Figure 5: Performance degradation for different object detection (left) and semantic segmentation (right) methods under different weather conditions. Every model is trained under clear weather conditions and tested on other domains. SHIFT shows a similar trend as BDD100K.
Task Method Metric clear-daytime partly cloudy overcast foggy rainy dawn/dusk night
Semantic segmentation DRN-D [yu2017dilated] mIoU (%) 83.6 79.3 79.4 62.4 54.6 60.8 42.8
Instance segmentation Mask R-CNN [he2017mask] mAP (%) 39.3 39.4 34.0 18.7 35.0 30.7 13.1
Object detection Faster R-CNN [cai2018cascade] mAP (%) 46.9 47.4 41.1 21.0 41.3 37.3 15.4
MOT QDTrack [pang2021quasi] MOTA (%) 56.2 53.4 46.2 25.0 41.9 44.7 16.5
Mono. depth estimation AdaBins-UNet [bhat2021adabins] SILog 9.6 10.0 8.9 12.0 10.3 19.7 27.9
Optical flow estimation RAFT [teed2020raft] EPE (px) 2.26 2.01 2.35 2.60 2.43 4.17 8.85
Table 2: Performance degradation on SHIFT of different methods for different perception tasks under discrete domain shifts. Training domain is underlined. The test domains are weather variations in daytime (partly cloudy, overcast, foggy, rainy) and time of day variations in clear weather (dawn/dusk, night). (): the higher (lower) the better.
Scenario Baseline Targeted DA Incremental DA
daytime night 42.8 45.3 47.3
clear foggy 62.4 59.1 57.3
clear rainy 54.6 61.0 64.9
Table 3: Comparison of different adaptation strategies for semantic segmentation under three directions of domain shift. The source domain is underlined. Incremental DA improves over Targeted DA, except for the case when Targeted DA underperforms the baseline. (Baseline = without DA)

4 Experiments

SHIFT allows studying the robustness of perception systems for driving under both discrete and continuous distributional shifts. We first (Sec. 4.1) assess the impact of discrete domain shifts on model performance for multiple perception tasks available in our dataset and empirically demonstrate that observations from our simulation dataset transfer to real-world datasets. Moreover, we compare different discrete adaptation strategies and assess the calibration of uncertainty estimation methods under domain shifts. In Sec. 4.2 we extend the analysis to continuous domain shifts and investigate properties of continuous domain adaptation methods [wang2020tent] against incremental adaptation and unsupervised domain adaptation [vu2019advent]. Further experiments, implementation details, and ablations on the data collection choices are reported in the Appendix, together with additional experiments on multitask learning.
········
CHALLENGE A => Translate this sentence from the text on the SHIFT dataset into Spanish: "Every model is trained under clear weather conditions and tested on other domains."
CHALLENGE B => In the records, swap "checkbox" for "check box" in everything from the line containing "You are a computer-use agent. 863x493 pixels." down to the line containing "will click(2349, 246).". Return only those lines, with nothing else changed.
The text and the records come from different sources.

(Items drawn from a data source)
········
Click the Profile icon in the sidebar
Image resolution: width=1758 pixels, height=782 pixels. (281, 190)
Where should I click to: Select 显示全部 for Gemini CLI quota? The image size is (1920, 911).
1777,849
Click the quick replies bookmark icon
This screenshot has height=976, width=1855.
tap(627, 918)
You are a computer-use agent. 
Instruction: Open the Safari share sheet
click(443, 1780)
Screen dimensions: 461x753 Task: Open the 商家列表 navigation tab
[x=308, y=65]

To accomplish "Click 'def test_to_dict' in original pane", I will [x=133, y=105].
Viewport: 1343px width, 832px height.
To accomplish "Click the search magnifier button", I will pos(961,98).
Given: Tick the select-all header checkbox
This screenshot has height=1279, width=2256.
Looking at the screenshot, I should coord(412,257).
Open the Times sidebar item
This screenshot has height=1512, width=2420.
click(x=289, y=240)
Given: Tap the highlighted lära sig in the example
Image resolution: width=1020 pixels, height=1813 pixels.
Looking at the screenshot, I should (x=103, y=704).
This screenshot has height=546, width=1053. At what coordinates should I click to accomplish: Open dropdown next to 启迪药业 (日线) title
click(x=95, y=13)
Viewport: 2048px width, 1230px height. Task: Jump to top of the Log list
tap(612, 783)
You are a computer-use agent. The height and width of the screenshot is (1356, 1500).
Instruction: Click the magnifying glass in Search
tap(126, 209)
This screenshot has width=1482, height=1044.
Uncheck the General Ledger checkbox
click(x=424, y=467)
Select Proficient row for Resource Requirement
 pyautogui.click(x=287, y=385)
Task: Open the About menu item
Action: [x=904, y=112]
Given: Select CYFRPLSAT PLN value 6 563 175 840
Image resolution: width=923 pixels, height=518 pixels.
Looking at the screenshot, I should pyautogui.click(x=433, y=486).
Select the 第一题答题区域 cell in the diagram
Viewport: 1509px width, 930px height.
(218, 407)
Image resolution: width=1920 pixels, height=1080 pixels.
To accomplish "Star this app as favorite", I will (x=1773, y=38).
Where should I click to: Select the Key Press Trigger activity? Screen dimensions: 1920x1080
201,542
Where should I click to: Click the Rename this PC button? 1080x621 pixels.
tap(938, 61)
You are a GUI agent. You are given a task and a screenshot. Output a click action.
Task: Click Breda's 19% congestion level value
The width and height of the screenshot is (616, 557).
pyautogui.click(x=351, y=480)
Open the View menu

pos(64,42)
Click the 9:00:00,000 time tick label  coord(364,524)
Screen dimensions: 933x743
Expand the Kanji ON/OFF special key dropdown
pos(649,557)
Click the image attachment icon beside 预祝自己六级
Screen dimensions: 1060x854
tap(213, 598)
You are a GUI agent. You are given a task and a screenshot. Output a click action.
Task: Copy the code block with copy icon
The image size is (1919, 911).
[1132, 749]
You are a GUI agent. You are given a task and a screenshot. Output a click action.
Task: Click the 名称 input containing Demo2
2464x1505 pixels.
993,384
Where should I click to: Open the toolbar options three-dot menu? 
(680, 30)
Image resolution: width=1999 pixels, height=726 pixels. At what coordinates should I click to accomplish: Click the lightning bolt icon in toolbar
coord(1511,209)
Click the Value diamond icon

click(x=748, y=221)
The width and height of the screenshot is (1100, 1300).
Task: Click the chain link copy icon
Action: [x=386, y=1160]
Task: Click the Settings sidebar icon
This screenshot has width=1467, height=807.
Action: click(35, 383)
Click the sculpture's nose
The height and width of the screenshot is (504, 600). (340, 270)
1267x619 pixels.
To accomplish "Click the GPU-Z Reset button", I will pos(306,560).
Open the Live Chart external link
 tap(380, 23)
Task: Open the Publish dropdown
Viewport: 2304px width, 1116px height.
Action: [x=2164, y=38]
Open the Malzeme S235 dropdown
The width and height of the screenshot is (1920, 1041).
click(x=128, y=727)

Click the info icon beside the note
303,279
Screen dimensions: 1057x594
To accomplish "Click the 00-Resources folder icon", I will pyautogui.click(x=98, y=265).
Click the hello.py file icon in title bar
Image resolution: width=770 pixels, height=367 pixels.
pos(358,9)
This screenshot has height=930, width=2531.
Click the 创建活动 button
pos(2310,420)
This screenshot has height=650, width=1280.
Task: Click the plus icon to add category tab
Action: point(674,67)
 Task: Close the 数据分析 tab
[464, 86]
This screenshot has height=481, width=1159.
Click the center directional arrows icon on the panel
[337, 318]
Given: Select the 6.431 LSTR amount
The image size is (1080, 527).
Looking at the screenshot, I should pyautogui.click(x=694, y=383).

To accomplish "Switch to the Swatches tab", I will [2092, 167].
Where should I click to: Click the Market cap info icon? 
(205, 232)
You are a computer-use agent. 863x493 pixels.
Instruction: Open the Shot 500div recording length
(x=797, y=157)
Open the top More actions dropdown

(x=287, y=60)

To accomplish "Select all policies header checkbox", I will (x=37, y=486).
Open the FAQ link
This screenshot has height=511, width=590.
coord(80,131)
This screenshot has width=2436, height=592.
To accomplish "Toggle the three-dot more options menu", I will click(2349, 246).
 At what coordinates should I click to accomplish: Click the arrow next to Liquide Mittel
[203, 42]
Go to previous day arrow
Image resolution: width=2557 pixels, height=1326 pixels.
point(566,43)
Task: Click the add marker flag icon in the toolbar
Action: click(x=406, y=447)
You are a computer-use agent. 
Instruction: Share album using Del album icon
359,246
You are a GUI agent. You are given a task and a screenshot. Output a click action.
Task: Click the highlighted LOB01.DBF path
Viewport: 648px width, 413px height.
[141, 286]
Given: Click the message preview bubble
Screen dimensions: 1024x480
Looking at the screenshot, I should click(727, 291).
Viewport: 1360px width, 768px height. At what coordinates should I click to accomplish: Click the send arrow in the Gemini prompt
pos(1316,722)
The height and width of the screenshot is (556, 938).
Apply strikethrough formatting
········
WORKED ANSWER A => Cada modelo se entrena en condiciones de tiempo despejado y se evalúa en otros dominios.

WORKED ANSWER B =>
You are a computer-use agent. 863x493 pixels.
Instruction: Open the Shot 500div recording length
(x=797, y=157)
Open the top More actions dropdown

(x=287, y=60)

To accomplish "Select all policies header check box", I will (x=37, y=486).
Open the FAQ link
This screenshot has height=511, width=590.
coord(80,131)
This screenshot has width=2436, height=592.
To accomplish "Toggle the three-dot more options menu", I will click(2349, 246).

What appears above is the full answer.